KENCANA Resto & Garden, Desa Pekalongan, Kecamatan Winong, Kabupaten Pati, Jawa Tengah, malam itu tampak sangat ramai, tidak seperti hari-hari biasanya. Orang-orang lintas usia mengular dan bergerombol di setiap sudut tempat tersebut. Sedangkan di sudut lainnya, berdiri panggung pertunjukan sederhana dengan dekorasi yang sederhana pula.
Di panggung sederhana itu tampak beberapa alat musik, mulai dari yang asli Indonesia hingga yang datang dari luar negeri. Di sana ada gendang, gitar, kontrabas, dan tentu saja terbang (rebana). Dan tak hanya alat musik, terlihat pula semacam wayang golek berbagai bentuk yang tertancap di tengah-tengah panggung pertunjukan.
Ya, sekitar empat ratus warga lintas usia itu berkumpul menikmati sajian seni pertunjukan kentrung—kesenian tradisi yang berkembang di sekitaran Tuban, Blora, Jepara, Pati, hingga Semarang—yang legendaris, Sabtu (26/10/2024) malam itu. Dengan antusias mereka menyaksikan sang maestro kentrung Pati, Ki Djaswadi, menunjukkan kebolehannya.
Di Pati, Jawa Tengah, Ki Djaswadi atau Mbah Jas, terkenal sebagai seniman multitalenta. Ia bisa pemain gendang, melukis, pemain ketoprak, aktor teater, pembuat wayang, penulis sastra Jawa, hingga kentrung.
Mengenai pertunjukan intim tersebut, Kurator Mitra Pekan Kebudayaan Nasional (PKN) Rama Thahara mengatakan pentas ini merupakan rangkaian acara Pekan Kebudayaan Nasional yang saat ini tengah memasuki fase rawat. Sejatinya, PKN adalah event dua tahunan yang mana puncaknya baru akan dilaksanakan pada tahun 2025 mendatang.

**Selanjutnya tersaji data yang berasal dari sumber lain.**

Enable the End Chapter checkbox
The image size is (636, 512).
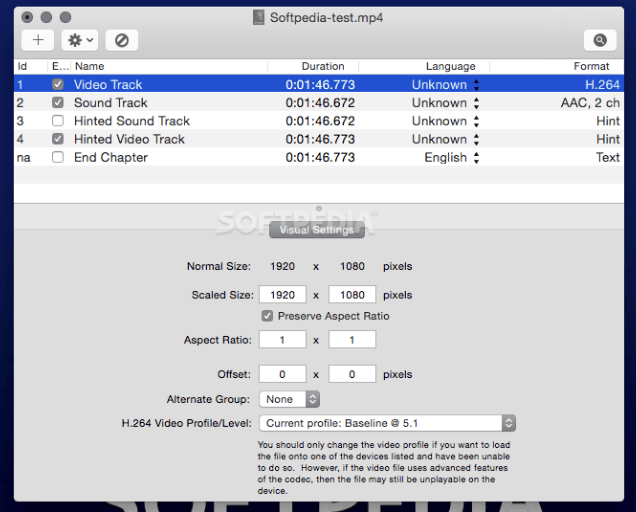pos(58,157)
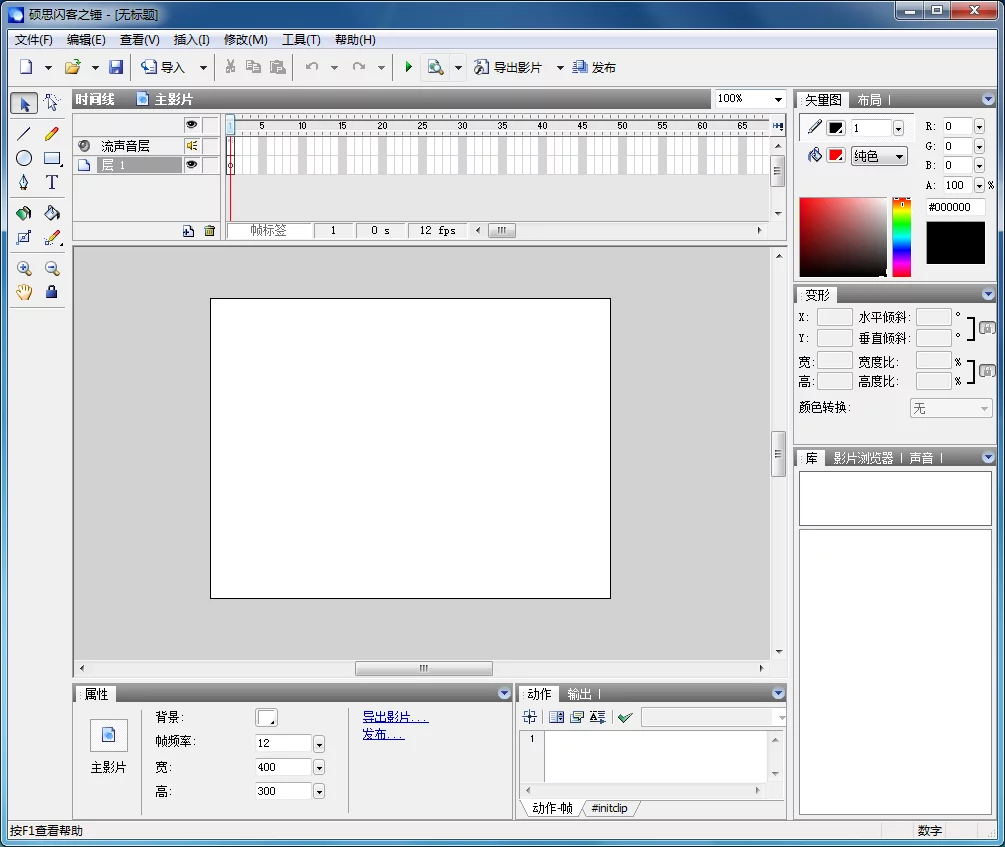1005x847 pixels.
Task: Select the Pen tool in toolbox
Action: [24, 183]
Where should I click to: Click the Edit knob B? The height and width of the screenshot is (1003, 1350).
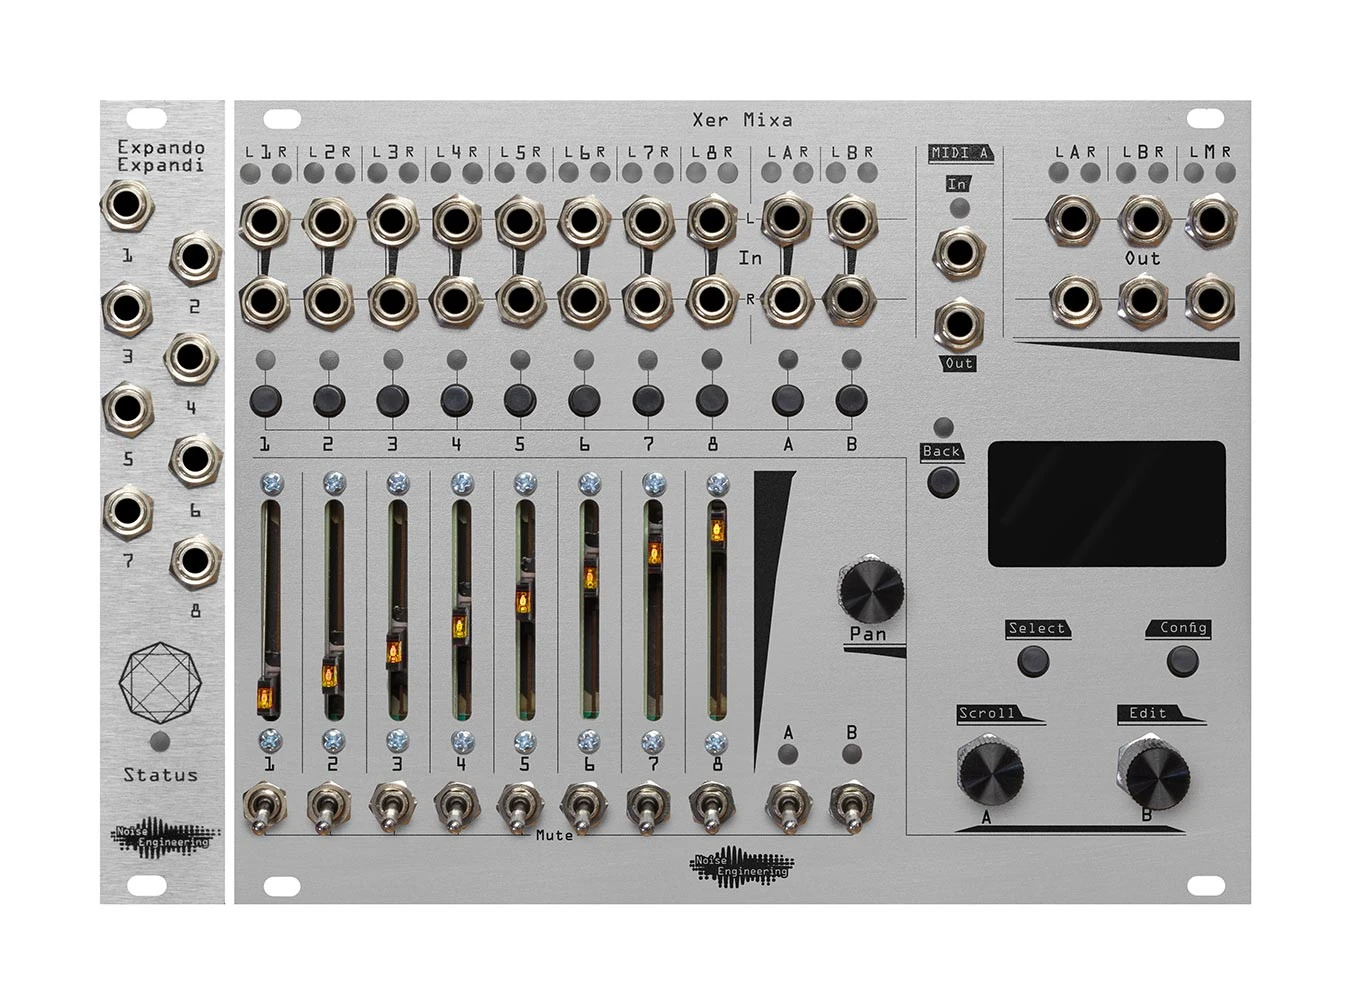[1153, 772]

“Pentas kali ini kami sebut sebagai fase rawat atau istilah gampangnya adalah pemanasan. Diharapkan dari adanya fase rawat ini kesenian tradisional kita bisa tumbuh dan berkembang agar nantinya bisa kita panen hasilnya pada PKN 2025 nanti,” ungkap Rama.
Rama menambahkan, pada fase rawat kali ini ada lima hub seniman meliputi Jawa, Sumatera, Sulawesi, NTT dan NTB, Kalimantan. Ada puluhan seniman dan kolektif yang saat ini melakukan residensi untuk saling bertukar praktik kesenian dan saling belajar, utamanya dengan maestro seni tradisi.
Seniman residensi yang bertugas di Pati diisi oleh Kolektif Resdon (Bogor), Wayang Suket Indonesia (Tuban), dan satu produser dari Kampung Budaya Piji Wetan (Kudus).
“Di Jawa, kami memilih seni kentrung sebagai objek sekaligus subjek yang akan digarap dan dikolaborasikan untuk mencipta bentuk baru,” ujar Rama.
Mbah Djaswadi, kata Rama, merupakan salah satu sosok maestro yang dianggap perlu diserap ilmu dan praktiknya dalam berkesenian. Kita tahu, sebagaimana telah disampaikan di atas, Mbah Djaswadi adalah seniman multitalenta dan multidisiplin yang sudah sangat jarang ditemui dan jarang seniman sekarang bisa melakukannya.
“Beliau sangat layak kita sebut sebagai maestro dan kami berterima kasih karena beliau berkenan menerima kami selama empat belas hari untuk belajar di sini,” kata Rama.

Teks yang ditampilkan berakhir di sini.